▶ **THE DATA**:
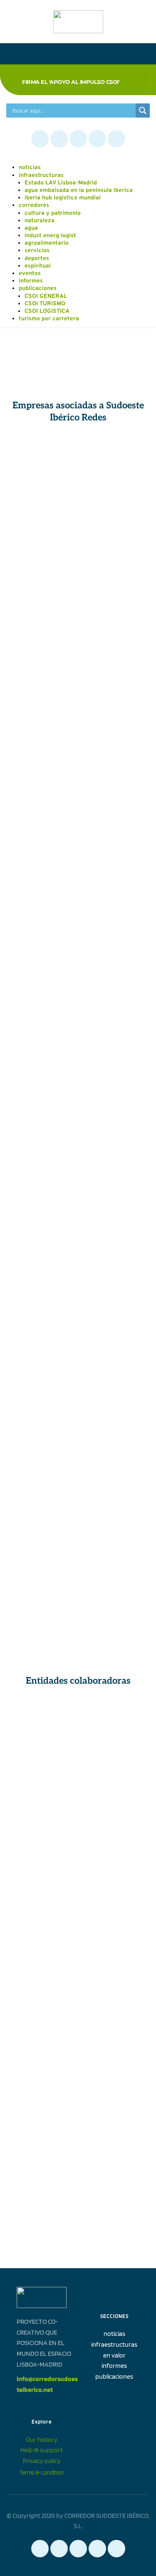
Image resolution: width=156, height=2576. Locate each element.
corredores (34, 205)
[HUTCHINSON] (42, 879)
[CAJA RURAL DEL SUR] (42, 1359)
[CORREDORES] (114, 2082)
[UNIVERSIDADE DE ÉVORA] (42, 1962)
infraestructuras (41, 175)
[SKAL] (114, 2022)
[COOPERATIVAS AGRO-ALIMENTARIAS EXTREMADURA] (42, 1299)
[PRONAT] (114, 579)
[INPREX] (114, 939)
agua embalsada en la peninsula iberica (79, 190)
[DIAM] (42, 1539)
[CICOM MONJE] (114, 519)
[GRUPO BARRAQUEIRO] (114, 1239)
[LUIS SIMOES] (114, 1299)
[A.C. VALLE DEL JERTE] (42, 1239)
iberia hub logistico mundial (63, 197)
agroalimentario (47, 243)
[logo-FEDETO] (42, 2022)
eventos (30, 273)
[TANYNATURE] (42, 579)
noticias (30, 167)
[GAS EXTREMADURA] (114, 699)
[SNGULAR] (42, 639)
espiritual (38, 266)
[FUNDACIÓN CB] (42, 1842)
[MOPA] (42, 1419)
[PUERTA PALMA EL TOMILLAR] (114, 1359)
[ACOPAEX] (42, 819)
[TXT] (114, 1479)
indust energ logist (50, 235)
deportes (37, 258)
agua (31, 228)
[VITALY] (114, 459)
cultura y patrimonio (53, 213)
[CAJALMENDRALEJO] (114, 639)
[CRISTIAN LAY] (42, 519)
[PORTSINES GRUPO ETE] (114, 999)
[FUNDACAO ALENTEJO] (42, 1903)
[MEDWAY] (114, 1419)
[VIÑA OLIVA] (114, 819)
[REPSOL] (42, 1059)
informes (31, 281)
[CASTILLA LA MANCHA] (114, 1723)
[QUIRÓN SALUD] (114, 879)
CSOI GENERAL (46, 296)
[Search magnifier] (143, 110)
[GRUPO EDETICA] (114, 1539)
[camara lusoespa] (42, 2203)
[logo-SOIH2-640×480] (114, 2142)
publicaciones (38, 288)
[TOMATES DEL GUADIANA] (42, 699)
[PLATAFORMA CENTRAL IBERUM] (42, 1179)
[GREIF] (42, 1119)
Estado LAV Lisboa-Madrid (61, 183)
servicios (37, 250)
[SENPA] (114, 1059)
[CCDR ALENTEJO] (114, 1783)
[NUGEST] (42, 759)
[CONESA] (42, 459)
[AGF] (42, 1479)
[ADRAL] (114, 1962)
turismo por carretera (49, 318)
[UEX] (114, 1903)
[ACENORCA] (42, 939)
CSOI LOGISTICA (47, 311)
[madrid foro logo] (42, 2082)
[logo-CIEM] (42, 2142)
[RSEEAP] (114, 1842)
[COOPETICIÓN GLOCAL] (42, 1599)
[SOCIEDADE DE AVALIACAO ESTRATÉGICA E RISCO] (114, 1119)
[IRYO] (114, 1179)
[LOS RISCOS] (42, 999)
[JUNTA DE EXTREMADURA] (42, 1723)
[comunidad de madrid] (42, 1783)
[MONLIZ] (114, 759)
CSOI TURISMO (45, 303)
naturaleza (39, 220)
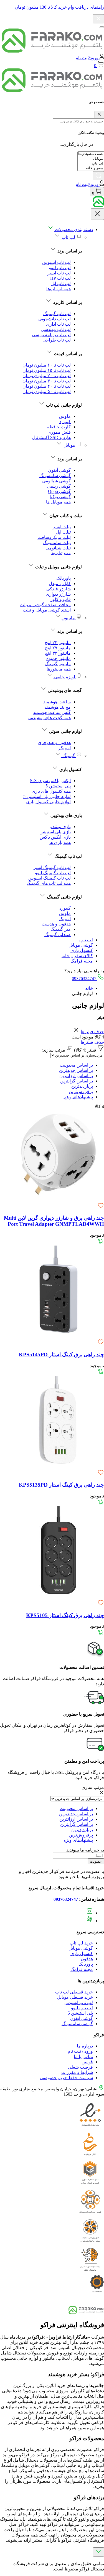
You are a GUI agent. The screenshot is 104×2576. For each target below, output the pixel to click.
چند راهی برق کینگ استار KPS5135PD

▶ **WHAT YOU WILL DO**: Please retype the records above exactly, leaving every image out.

▶ **ANSWER SECTION**:
Image resolution: width=156, height=2576. Locate each element.
corredores (34, 205)
[HUTCHINSON] (42, 879)
[CAJA RURAL DEL SUR] (42, 1359)
[CORREDORES] (114, 2082)
[UNIVERSIDADE DE ÉVORA] (42, 1962)
infraestructuras (41, 175)
[SKAL] (114, 2022)
[COOPERATIVAS AGRO-ALIMENTARIAS EXTREMADURA] (42, 1299)
[PRONAT] (114, 579)
[INPREX] (114, 939)
agua embalsada en la peninsula iberica (79, 190)
[DIAM] (42, 1539)
[CICOM MONJE] (114, 519)
[GRUPO BARRAQUEIRO] (114, 1239)
[LUIS SIMOES] (114, 1299)
[A.C. VALLE DEL JERTE] (42, 1239)
iberia hub logistico mundial (63, 197)
agroalimentario (47, 243)
[logo-FEDETO] (42, 2022)
eventos (30, 273)
[TANYNATURE] (42, 579)
noticias (30, 167)
[GAS EXTREMADURA] (114, 699)
[SNGULAR] (42, 639)
espiritual (38, 266)
[FUNDACIÓN CB] (42, 1842)
[MOPA] (42, 1419)
[PUERTA PALMA EL TOMILLAR] (114, 1359)
[ACOPAEX] (42, 819)
[TXT] (114, 1479)
indust energ logist (50, 235)
deportes (37, 258)
agua (31, 228)
[VITALY] (114, 459)
cultura y patrimonio (53, 213)
[CAJALMENDRALEJO] (114, 639)
[CRISTIAN LAY] (42, 519)
[PORTSINES GRUPO ETE] (114, 999)
[FUNDACAO ALENTEJO] (42, 1903)
[MEDWAY] (114, 1419)
[VIÑA OLIVA] (114, 819)
[REPSOL] (42, 1059)
informes (31, 281)
[CASTILLA LA MANCHA] (114, 1723)
[QUIRÓN SALUD] (114, 879)
CSOI GENERAL (46, 296)
[Search magnifier] (143, 110)
[GRUPO EDETICA] (114, 1539)
[camara lusoespa] (42, 2203)
[logo-SOIH2-640×480] (114, 2142)
publicaciones (38, 288)
[TOMATES DEL GUADIANA] (42, 699)
[PLATAFORMA CENTRAL IBERUM] (42, 1179)
[GREIF] (42, 1119)
Estado LAV Lisboa-Madrid (61, 183)
servicios (37, 250)
[SENPA] (114, 1059)
[CCDR ALENTEJO] (114, 1783)
[NUGEST] (42, 759)
[CONESA] (42, 459)
[AGF] (42, 1479)
[ADRAL] (114, 1962)
turismo por carretera (49, 318)
[UEX] (114, 1903)
[ACENORCA] (42, 939)
CSOI LOGISTICA (47, 311)
[madrid foro logo] (42, 2082)
[logo-CIEM] (42, 2142)
[RSEEAP] (114, 1842)
[COOPETICIÓN GLOCAL] (42, 1599)
[SOCIEDADE DE AVALIACAO ESTRATÉGICA E RISCO] (114, 1119)
[IRYO] (114, 1179)
[LOS RISCOS] (42, 999)
[JUNTA DE EXTREMADURA] (42, 1723)
[comunidad de madrid] (42, 1783)
[MONLIZ] (114, 759)
CSOI TURISMO (45, 303)
naturaleza (39, 220)
You are a GUI agent. The screenshot is 104×2576. For each target below, output the pixel to click.
چند راهی برق کینگ استار KPS5135PD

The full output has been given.